A presentation of Forex Cyborg starts with a view-from-a-rabbit-whole logo. It’s not cool at all, but if they’re ok with this, who cares?
Forex Cyborg Robot: To Trust or Not to Trust?
Forex Cyborg is a pretty well-known robot across the Forex community. It has two and three years of trading results on verified accounts. At least, we can trust what we see on myfxbook because “Track Record Verified” is green.
Features
Let’s systemize their mess of features, settings, and every useful intel about the EA:
- There are many backtests for every symbol with 99.00% of the modeling quality.
- Backtests were performed, using various spreads and slippage numbers.
- Even a trading commission was used to make these backtests as closer to reality as possible.
- The EA provides us with fully-automated trading performance.
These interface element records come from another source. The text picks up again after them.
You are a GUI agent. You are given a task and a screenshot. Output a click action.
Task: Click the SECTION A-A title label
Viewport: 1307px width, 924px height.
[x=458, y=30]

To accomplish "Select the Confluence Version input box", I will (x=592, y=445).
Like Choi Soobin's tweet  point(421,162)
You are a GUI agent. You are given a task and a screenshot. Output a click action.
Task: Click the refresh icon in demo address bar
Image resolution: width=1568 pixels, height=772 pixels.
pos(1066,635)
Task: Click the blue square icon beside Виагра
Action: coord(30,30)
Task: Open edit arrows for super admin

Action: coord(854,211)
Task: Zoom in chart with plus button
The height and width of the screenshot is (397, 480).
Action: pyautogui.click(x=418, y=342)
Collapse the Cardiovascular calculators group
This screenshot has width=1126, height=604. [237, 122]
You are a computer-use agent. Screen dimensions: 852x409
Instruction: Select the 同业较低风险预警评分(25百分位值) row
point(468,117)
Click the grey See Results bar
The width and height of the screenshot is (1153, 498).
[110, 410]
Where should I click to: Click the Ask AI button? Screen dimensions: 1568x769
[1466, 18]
- The robot can perform only on the MetaTrader 4 platform.
- We can rely on 24/7 welcome support.
- The EA trades only from 17:00-23:30 GMT.
- The devs provided no minimum account balance or leverage requirements.
- It doesn’t use risky strategies like Martingale, Arbitrage, and Hedging.
- There are Conservative (low risk) and Normal (more risky) modes.
Verified Trading Results
The presentation is featured by 42 backtest reports. Let’s take a look at one of them to get what’s up with the strategy.
It’s a EUR/JPY report on the M15 timeframe. A strategy was tested for ten years with, as we told, 99.90% quality. An initial deposit of $1000 became $4181 of the total net profit. The Profit Factor was good (3.10). A maximum drawdown was 15.61%. The EA “performed” 408 trades with 73.5-78.3% of the win-rate. An average profit equaled an average loss. The win-row was little – only four deals.
We’ve picked the Pro version’s trading results because of Track Record Verified and better performance in general. It’s a real USD account on a Squared Pro broker with little leverage (1:100). The robot performs on the MetaTrader 4 platform. Deposits amounted to $12.55k; withdrawals were $5.67k. The account is tracked by only 12 traders. Since the start of 2019, the EA provided +275.45% of the total gain. An average monthly gain is 6.21% with an “okay” maximum drawdown (11.05%).
The EA shows smooth and predictable trading.
It traded 1600 deals with 4173 pips. An average win (8.73 pips) almost twice less than an average loss (-14.17 pips). The win-rate is like on the backtests – 72-74%. An average trade length is quite high (over 9 hours).
If we remove cross-GBP symbols (EUR/GBP, GBP/CAD, GBP/CHF, and CBP/USD), the results will look brilliant. Only GBP/AUD has brought a profit. Anyway, the win-rate is not less than 60% for every currency pair.
An hourly chart seems like a Christmas Tree. The EA trades only closing of a European session and a bit during an American one.
The weekly chart looks weird because of the number of closed deals on Monday.
The account is run with medium risks.
Trading results give us intel about SL and TP levels.
The last half a year results’ are very well.
The last year’s trading results looked much worst than in 2020.
High Drawdowns
The EA found itself in several high-drawdown periods. Now, it’s running well with less than 10%.
Vendor Transparency
They have a mid-level of transparency, providing backtests, and Track Record Verified trading results. At the same time, we know nothing about strategy and settings. So, we can’t say that they had high-level transparency.
Pricing
There are two packages on the board. The Gold one costs 500 EUR and includes 18-pairs supporting, one real license and unlimited demo ones, lifetime support, and updates. The Premium costs +100 EUR – 600 EUR and allows us to trade on three real accounts.
Conclusion: To Trust or Not to Trust?
As usual, there are some fake comments.
There’s a single review on FPA.
This feedback is positive. So, trust it or not is up to you.